> **Task inputs**
%%

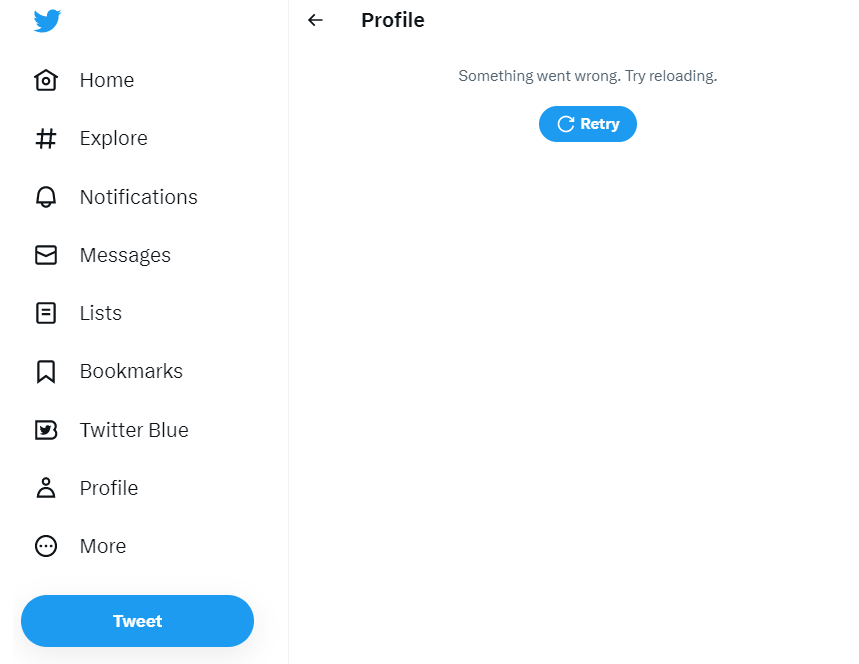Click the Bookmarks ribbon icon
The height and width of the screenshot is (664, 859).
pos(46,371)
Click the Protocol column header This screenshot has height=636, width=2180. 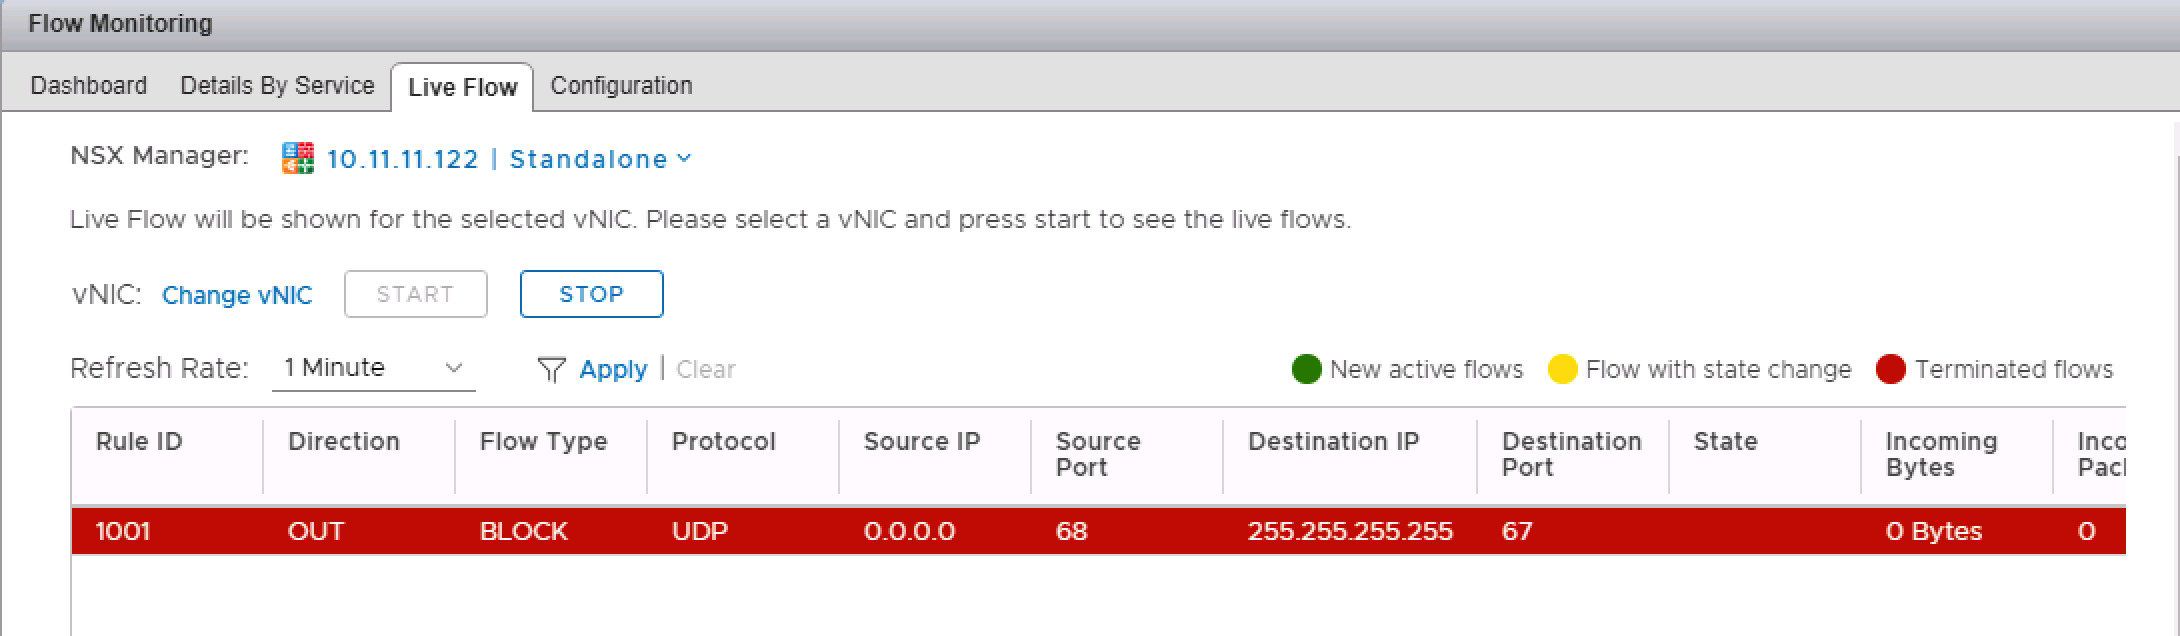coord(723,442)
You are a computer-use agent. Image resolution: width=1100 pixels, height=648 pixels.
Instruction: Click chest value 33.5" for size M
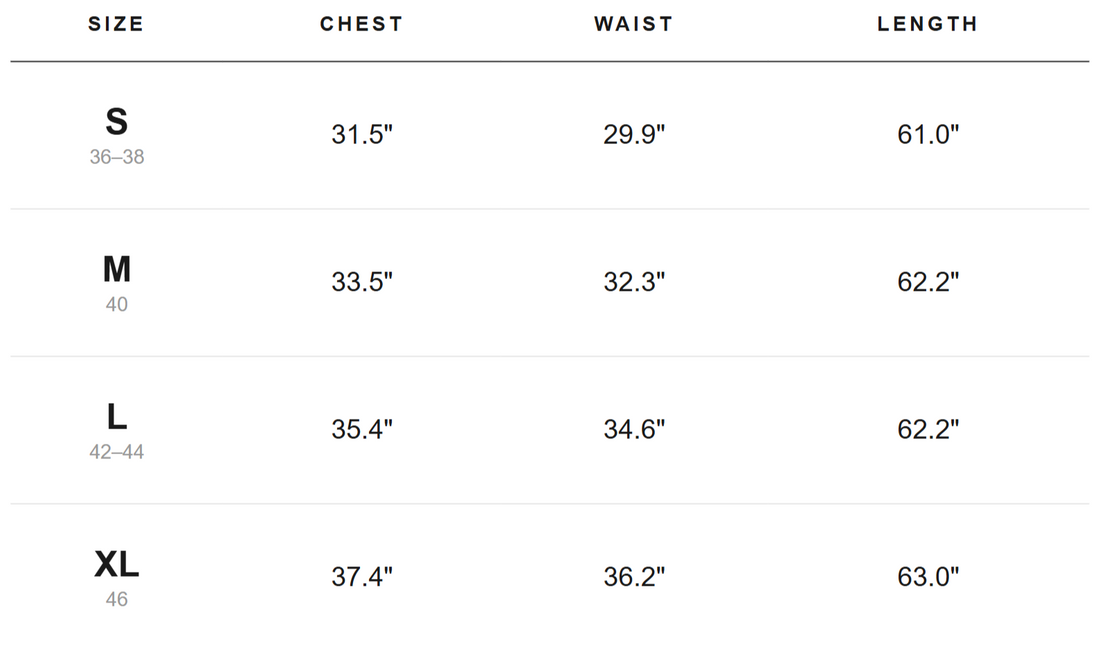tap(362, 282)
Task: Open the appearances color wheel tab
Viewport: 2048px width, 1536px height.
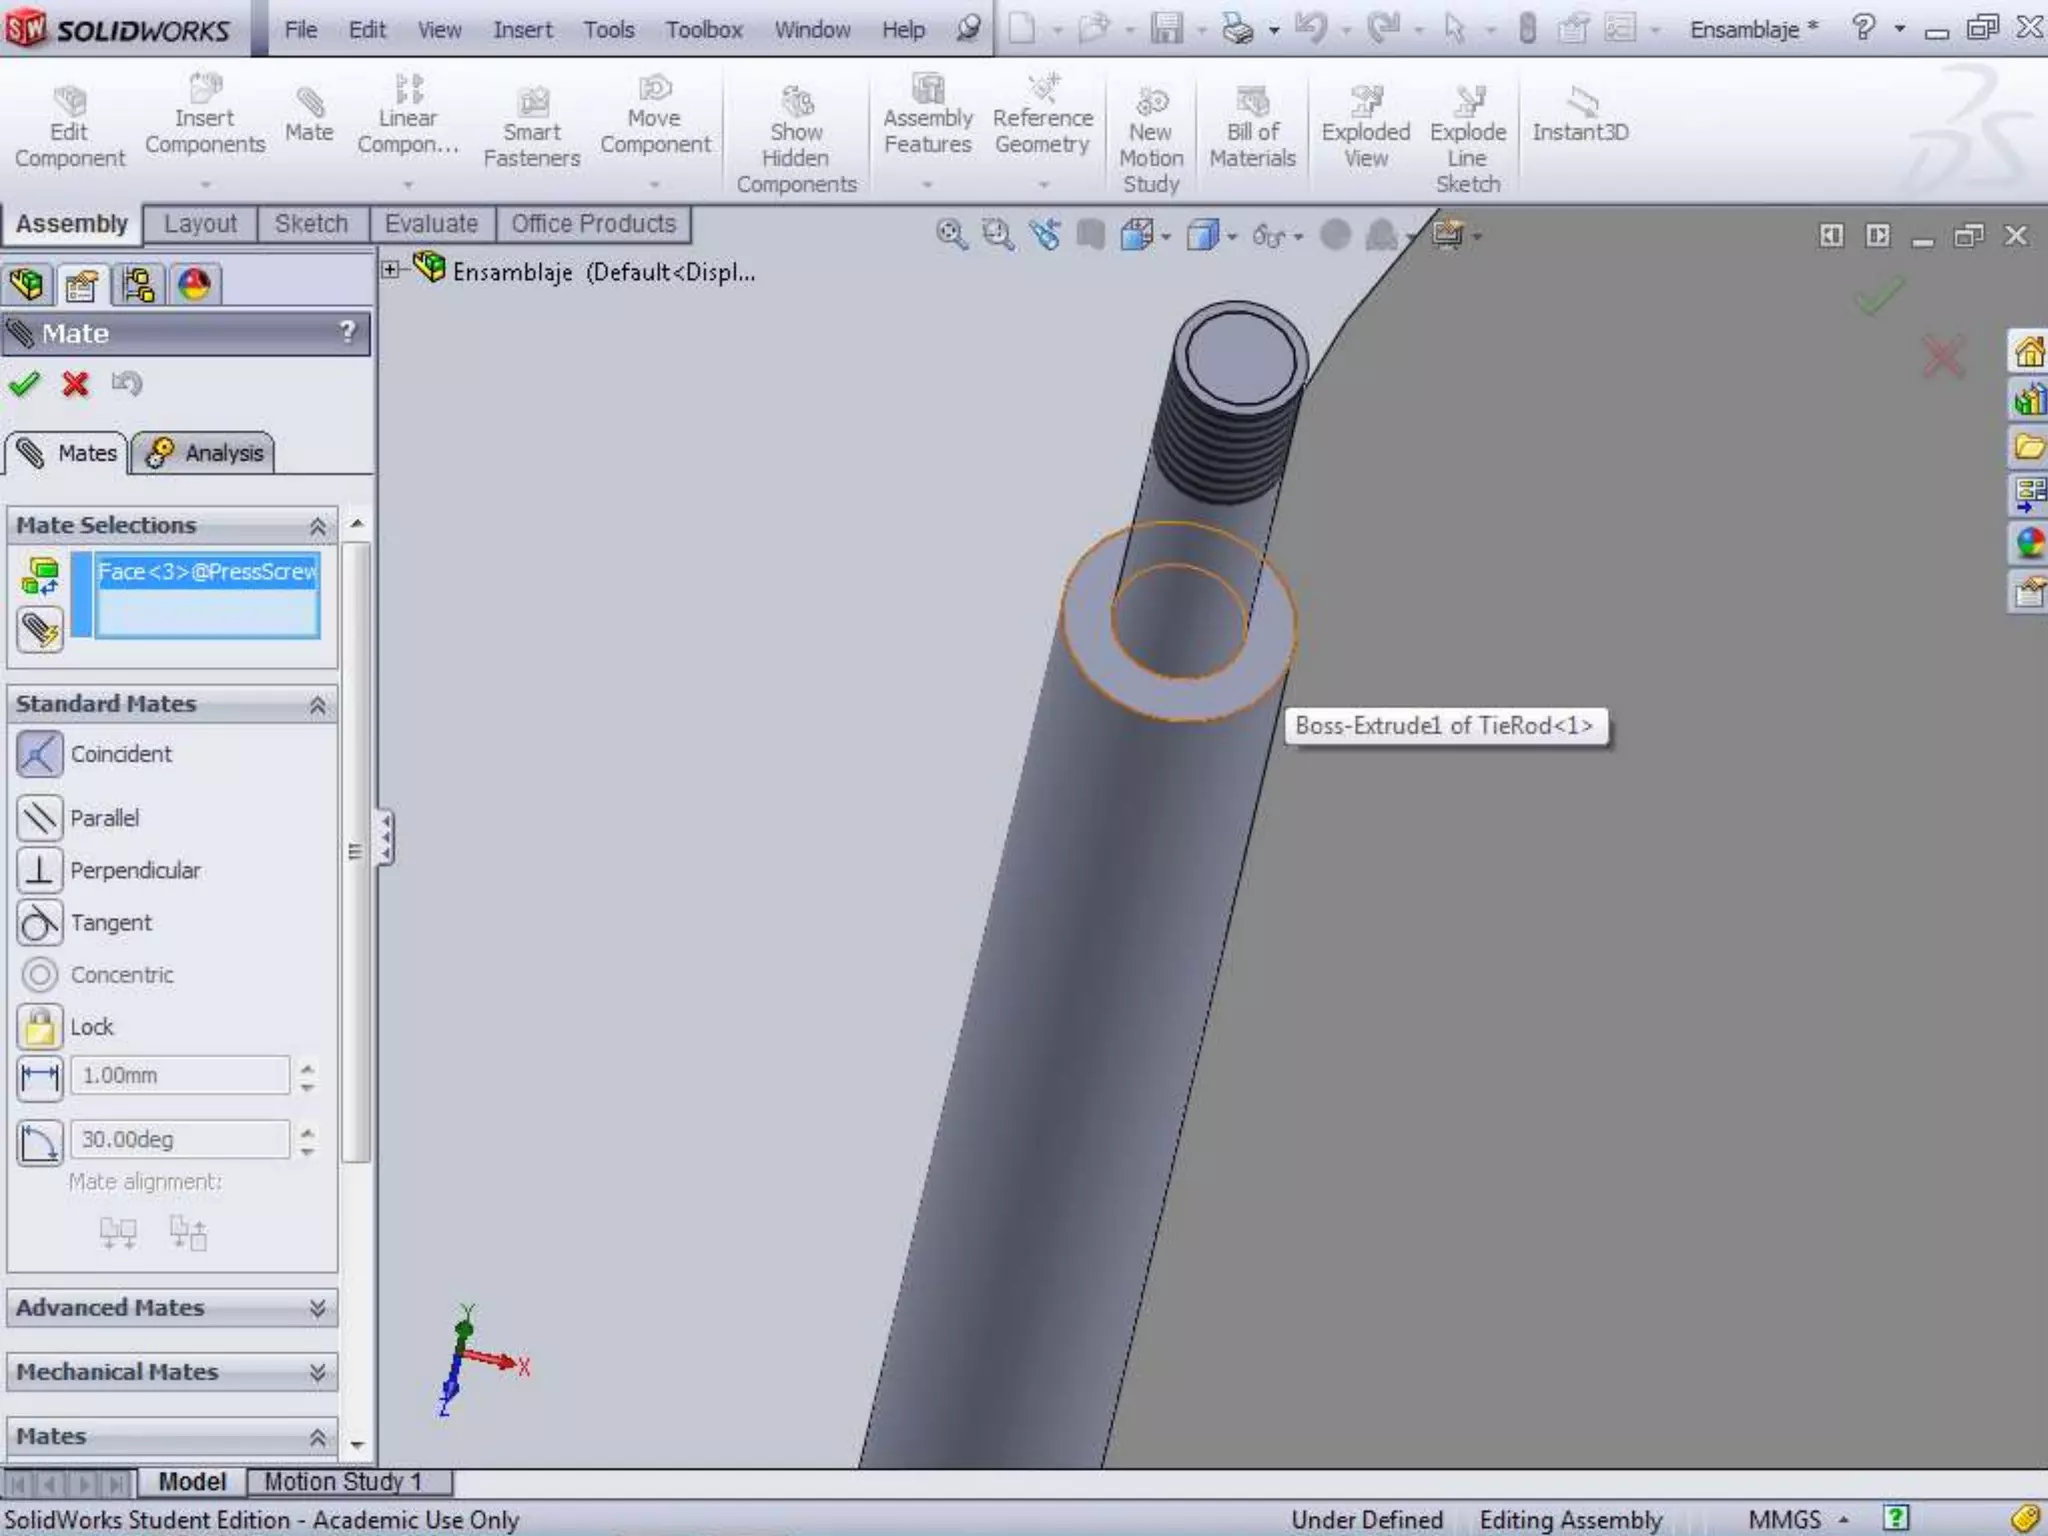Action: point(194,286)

%%
%%

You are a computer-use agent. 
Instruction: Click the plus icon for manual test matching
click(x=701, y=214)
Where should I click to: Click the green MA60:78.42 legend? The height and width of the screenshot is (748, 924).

%%
%%

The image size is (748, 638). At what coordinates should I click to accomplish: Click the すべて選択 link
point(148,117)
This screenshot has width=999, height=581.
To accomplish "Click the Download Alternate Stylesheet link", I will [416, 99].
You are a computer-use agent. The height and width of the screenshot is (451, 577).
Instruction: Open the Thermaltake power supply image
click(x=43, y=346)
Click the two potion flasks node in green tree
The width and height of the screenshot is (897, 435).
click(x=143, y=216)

%%

> **Stated exercise**
Count the lines in the records above that contain the word "Open", and reply with that number alone.

> **Exercise result**
2